Voilà un vrai livre d’historien, brassant avec originalité les apports de ses prédécesseurs et dessinant des perspectives nouvelles. Lesdits prédécesseurs avaient parlé des massacres commis de 1930 à 1945 dans l’espace séparant l’Allemagne et la Russie à l’occasion d’études concernant soit le nazisme, soit le communisme, soit les deux régimes. Terres de sang, de Timothy Snyder, part de l’espace lui-même, et parcourt les pays disputés entre deux grandes puissances dictatorialement gouvernées : Pologne, Ukraine, Biélorussie et Etats baltes. Non seulement leurs populations ont souffert de ces deux régimes, mais ils en ont déporté d’autres sur ces territoires, et elles y ont souvent trouvé une fin tragique.

Le présent texte n’entend pas présenter tous les apports du livre, ce qui a été excellemment fait ailleurs, mais souligner une limite du travail, que je n’ai pas encore vu mentionner dans des recensions.

Les méthodes de gouvernement de Staline, ses objectifs et sa stratégie me semblent correctement dépeints, à une réserve près qui apparaîtra plus loin (à propos du pacte germano-soviétique). Il y a beaucoup à redire, en revanche, sur la vision de Hitler et du nazisme qui sous-tend les analyses de Snyder.
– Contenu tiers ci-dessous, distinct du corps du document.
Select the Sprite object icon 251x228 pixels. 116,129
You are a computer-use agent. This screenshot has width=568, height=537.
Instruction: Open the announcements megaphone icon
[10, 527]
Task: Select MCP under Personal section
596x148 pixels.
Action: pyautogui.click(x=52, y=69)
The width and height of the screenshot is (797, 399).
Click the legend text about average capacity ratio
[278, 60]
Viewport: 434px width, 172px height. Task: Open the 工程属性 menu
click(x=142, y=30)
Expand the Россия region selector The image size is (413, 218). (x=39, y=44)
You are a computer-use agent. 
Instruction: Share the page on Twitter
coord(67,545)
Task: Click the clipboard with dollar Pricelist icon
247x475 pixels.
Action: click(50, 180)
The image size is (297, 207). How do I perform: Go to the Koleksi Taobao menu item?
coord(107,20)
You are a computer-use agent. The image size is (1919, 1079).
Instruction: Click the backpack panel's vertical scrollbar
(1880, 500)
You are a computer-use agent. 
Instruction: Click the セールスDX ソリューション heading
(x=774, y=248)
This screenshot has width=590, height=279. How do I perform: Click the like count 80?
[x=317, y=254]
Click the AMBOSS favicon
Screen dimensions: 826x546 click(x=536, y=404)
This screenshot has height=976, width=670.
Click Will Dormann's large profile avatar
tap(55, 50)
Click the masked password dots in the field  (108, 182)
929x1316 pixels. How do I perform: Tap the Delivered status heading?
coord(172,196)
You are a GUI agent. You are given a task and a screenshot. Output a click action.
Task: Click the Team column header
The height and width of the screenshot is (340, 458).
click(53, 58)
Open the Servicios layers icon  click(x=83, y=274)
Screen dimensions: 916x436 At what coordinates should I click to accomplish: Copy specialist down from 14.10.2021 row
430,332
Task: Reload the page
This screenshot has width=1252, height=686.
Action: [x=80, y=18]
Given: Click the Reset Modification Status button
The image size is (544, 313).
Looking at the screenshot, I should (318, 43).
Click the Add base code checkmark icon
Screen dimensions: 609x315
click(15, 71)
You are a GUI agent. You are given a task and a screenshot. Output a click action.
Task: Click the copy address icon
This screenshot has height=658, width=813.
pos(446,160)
Au début, il pose deux affirmations importantes et encore trop rares : le nazisme est "la création" de Hitler (p. 46) ; il combat un "ordre mondial" imposé par les Juifs, lesquels sont censés être aux commandes tant de la Russie soviétique que du capitalisme occidental (p. 45). Très vite cependant, guidé par son sujet -à la fois les "terres de sang" et l’étude conjointe des politiques stalinienne et hitlérienne- il privilégie l’un des objectifs nazis : l’installation de paysans allemands sur de vastes étendues est-européennes. Si la mainmise du NSDAP sur l’Allemagne à partir de l’incendie du Reichstag (attribué à un "pyromane" dont le geste "ne pouvait pas mieux tomber" -p. 113) est mise en lumière, rien n’est dit de la politique extérieure de Hitler à cette époque, sinon qu’elle apparaît fortement antisoviétique et exploite de façon propagandiste les famines de 1932 et 1933, en Ukraine principalement.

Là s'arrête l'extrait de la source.